Simulations Speed Engineering Designs
Not too long ago, most surgeons would not even consider a new design until they felt the tool in their hand, said Albert Huang, founder of Allotrope Medical. Today, some are open to simulation data.
“Software can model different tissue layers, including densities, resistances, and even the blood flow beneath it,” he explained. “It can then test that tissue virtually against the parameters of a design.”
Building such models is an enormous challenge. Each tissue layer has its own unique combination of strength, density, and resilience. Those properties are anisotropic and often nonlinear.
Fortunately, simulations have improved greatly over the past few years, thanks to advances in multiphysics systems that combine mechanical, fluid flow, heat transfer, and electromagnetic properties in a single model.
“That’s been the biggest thing,” said A realistic simulation to explore medical-device tissue interactions. Image: Arlen Ward, System Insight Engineering Arlen Ward, founder of System Insight Engineering. His firm specializes in simulations of tissue-device interactions.
“Five years ago, we were building solvers that could calculate how electromagnetic radiation damaged tissue,” Ward said. “COMSOL came to us and asked what we were doing and how we were doing it, then created functionality that could run in its multiphysics modeling software."
“We used to have to simplify properties until the results were barely useful, but commercial software is now much more robust,” Ward said.
Companies use those simulations to screen design options, save money on prototyping, and, increasingly, provide data to the Food & Drug Administration.
“It can cut months off medical device design time,” he said. “For big companies, getting to market faster could mean millions of dollars in sales.
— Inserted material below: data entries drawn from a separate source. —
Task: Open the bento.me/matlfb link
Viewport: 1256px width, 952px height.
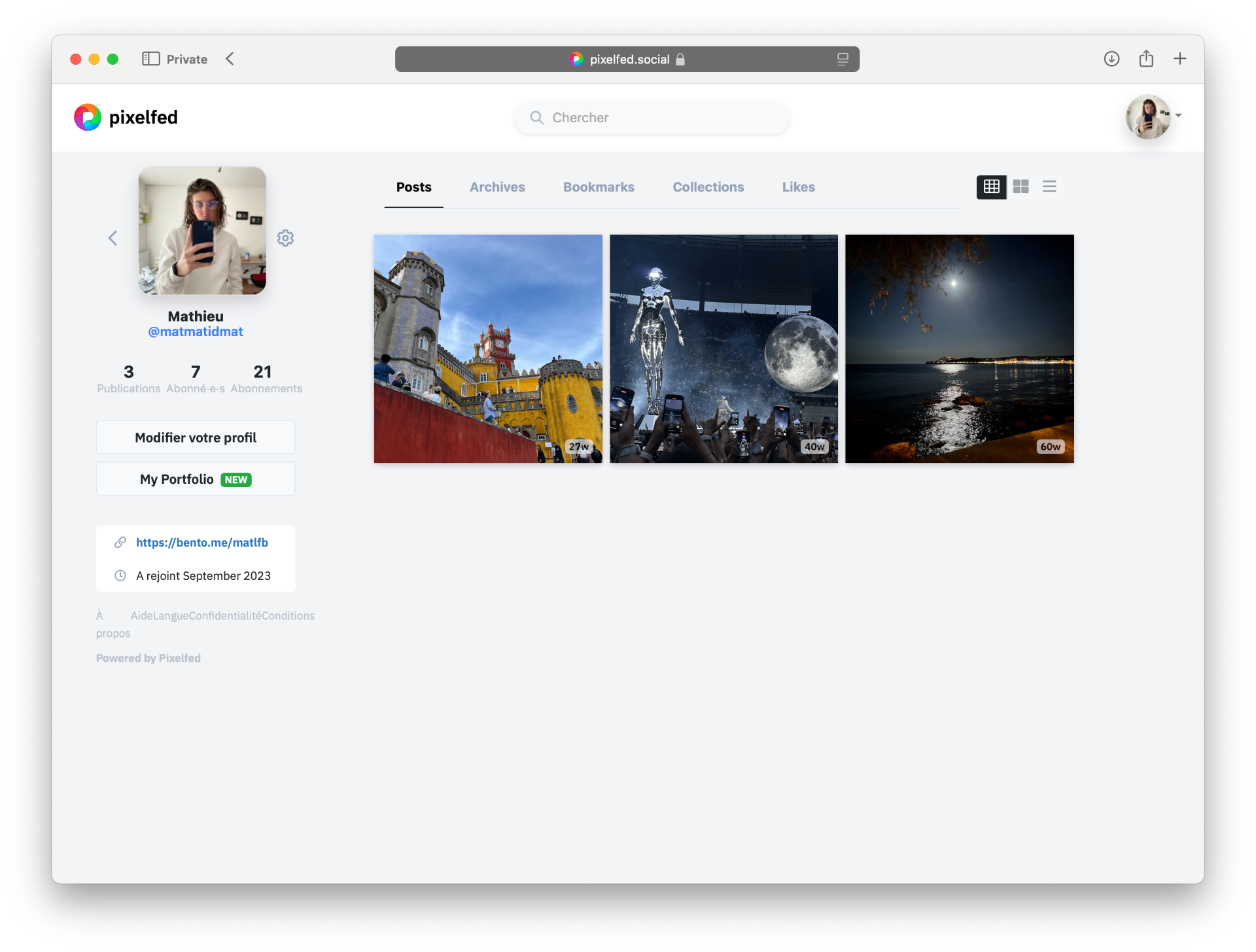Action: coord(202,543)
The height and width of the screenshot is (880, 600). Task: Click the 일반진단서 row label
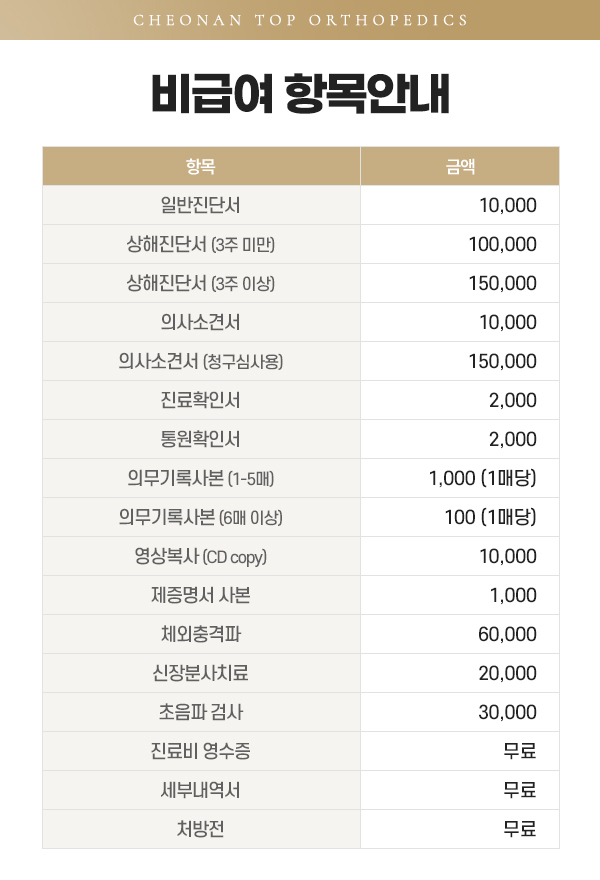201,205
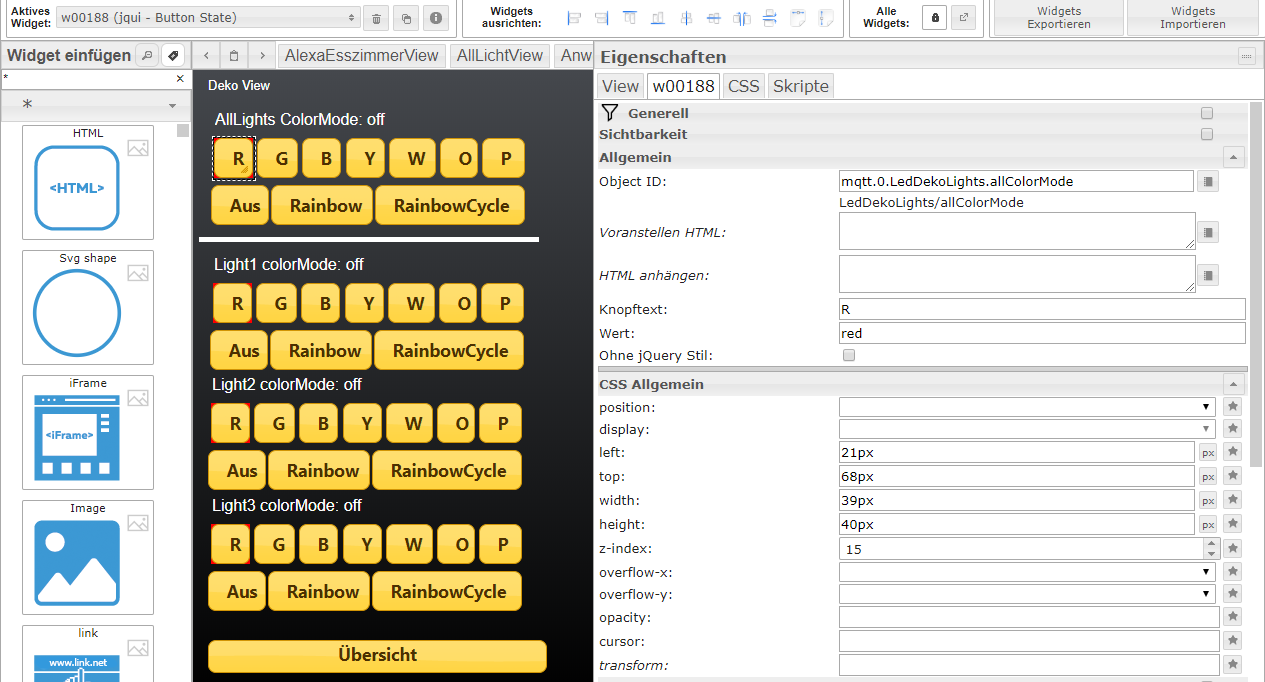Enable the Ohne jQuery Stil checkbox
The height and width of the screenshot is (682, 1265).
[849, 355]
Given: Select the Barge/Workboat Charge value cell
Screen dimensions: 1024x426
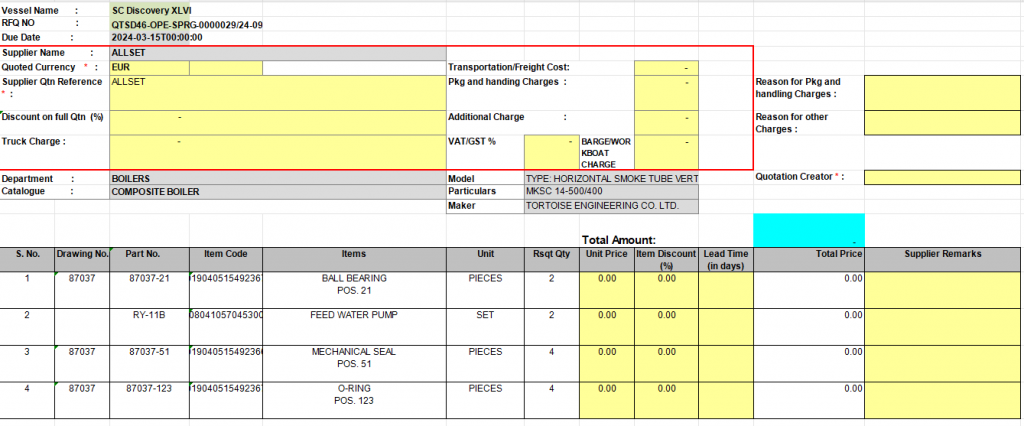Looking at the screenshot, I should (x=665, y=152).
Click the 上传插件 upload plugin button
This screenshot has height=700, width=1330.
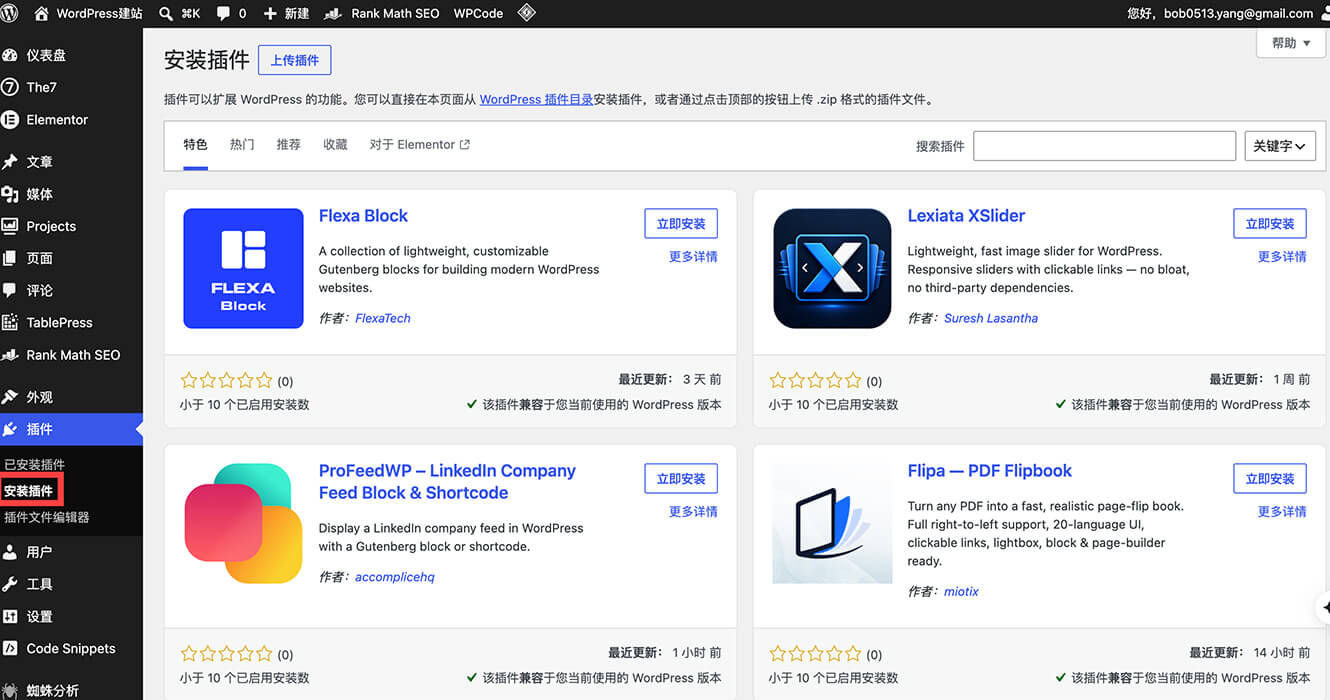pyautogui.click(x=295, y=60)

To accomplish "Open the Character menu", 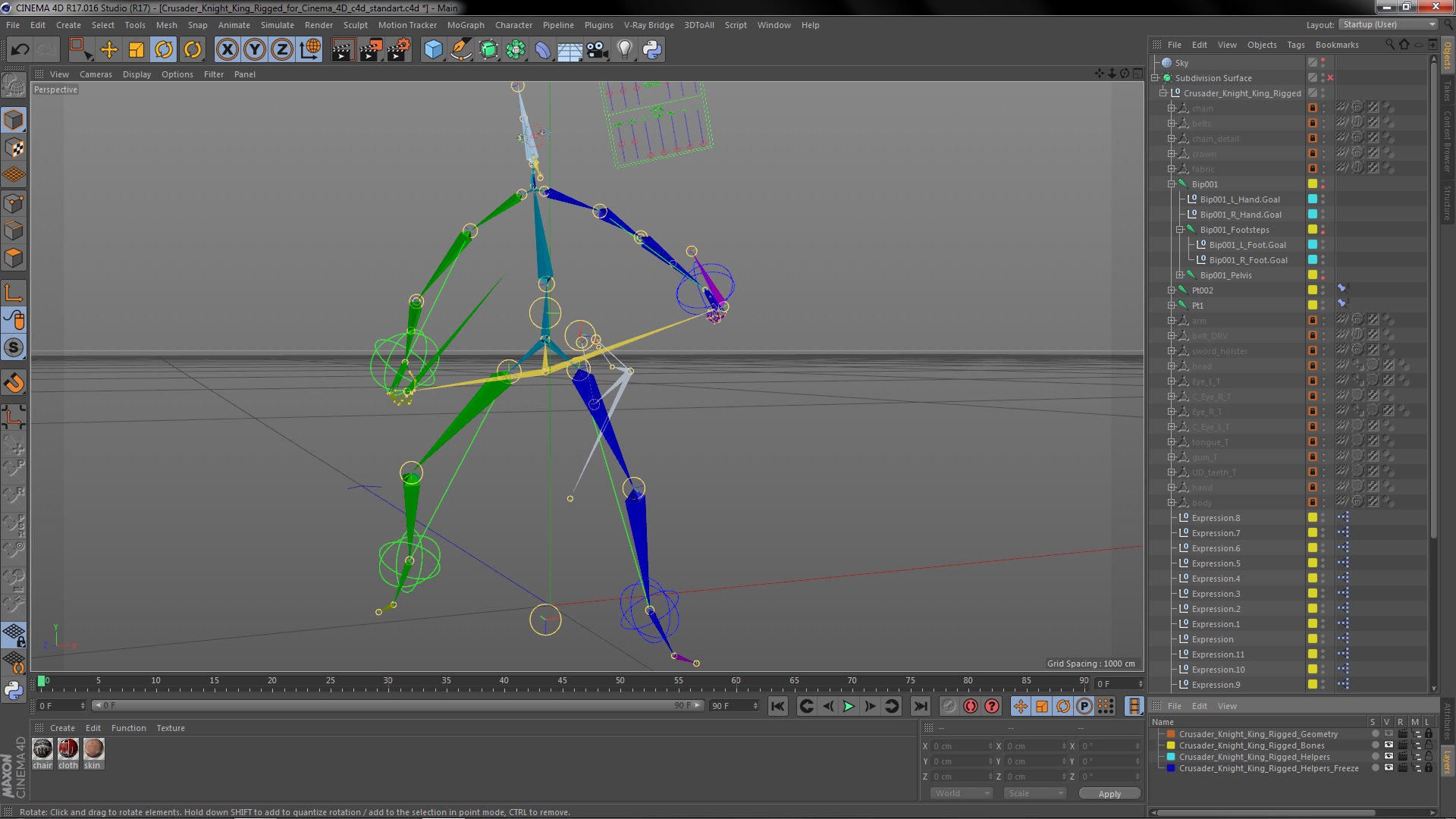I will click(513, 25).
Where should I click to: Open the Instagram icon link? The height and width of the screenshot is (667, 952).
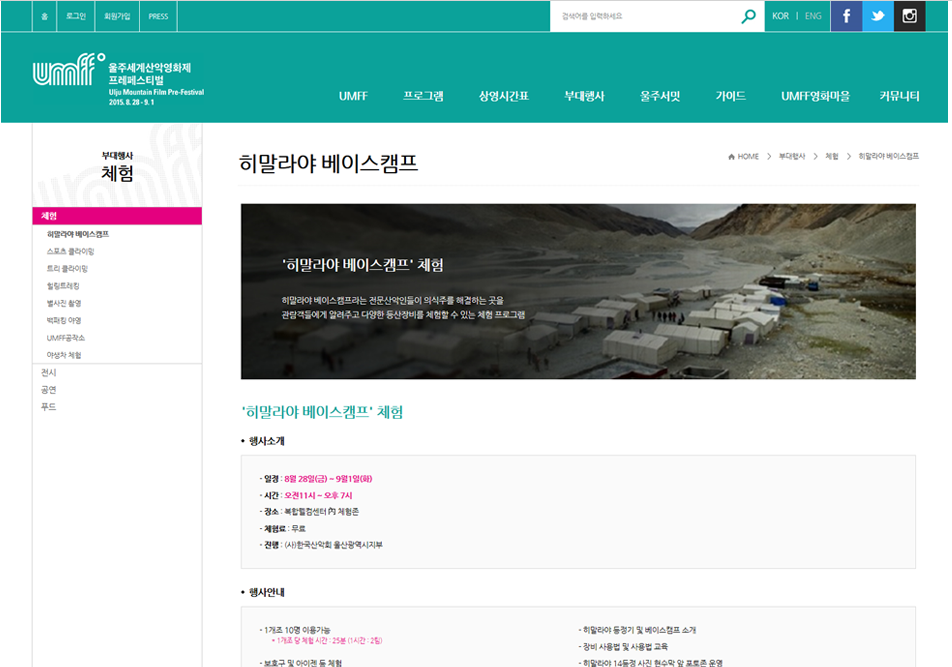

For smaller companies, it’s a way to stretch their budget.”
To do that, engineers must speak a language that surgeons can understand.
“It’s incumbent on you, the engineer, to present things in a way that’s understandable to the surgeons,” Ackerman said. “If you present a slide full of partial differential equations, don’t expect your pitch to go well.”
Most surgeons want to see tools and devices that have undergone animal testing, Hofferberth said. While models may simulate how design affects anatomy and physiology, surgeons want to know how things work on the surgical table.
“They will ask, ‘Have you tried it in an animal yet?’” she said. “You need to show that you’ve evaluated the device in an environment that looks like the actual physiologic setting.”
Most surgeons, del Nido said, do not like to stray from the way they learned to do things. That is why they refer to surgeries as “procedures.” To sell a new technology, engineers must answer how and why that procedure can be better.
Del Nido, Hammer, and Hofferberth are continuing to refine their design for the growth-accommodating valve. While they say plenty of work remains, they are confident that they will one day have a solution that can help infants put off surgery for a decade or more.
They also believe they are inventing a new model for engineers to work with physicians: “We have a close interface between the surgeons and engineers in our group and a lot of open communication,” Hofferberth said. “That constant feedback loop is our project’s greatest strength. It is why I believe that we will come up with a design that will translate into clinical practice.”
Many more new surgical tools fail than succeed, del Nido said. Yet he believes that if doctors can open their eyes to what new technologies offer, both they and their patients will win.
“We surgeons tend to do what we were taught when we trained,” he said. “Yet there are many ways to make what we do even better for our patients.
“But to do it, you need people who understand the technology. You need people who understand the clinical applications. You need engineers and surgeons—and a lot of hard work—to get where you want to go.”
And for engineers, that means setting up shop “in the room where it happens.”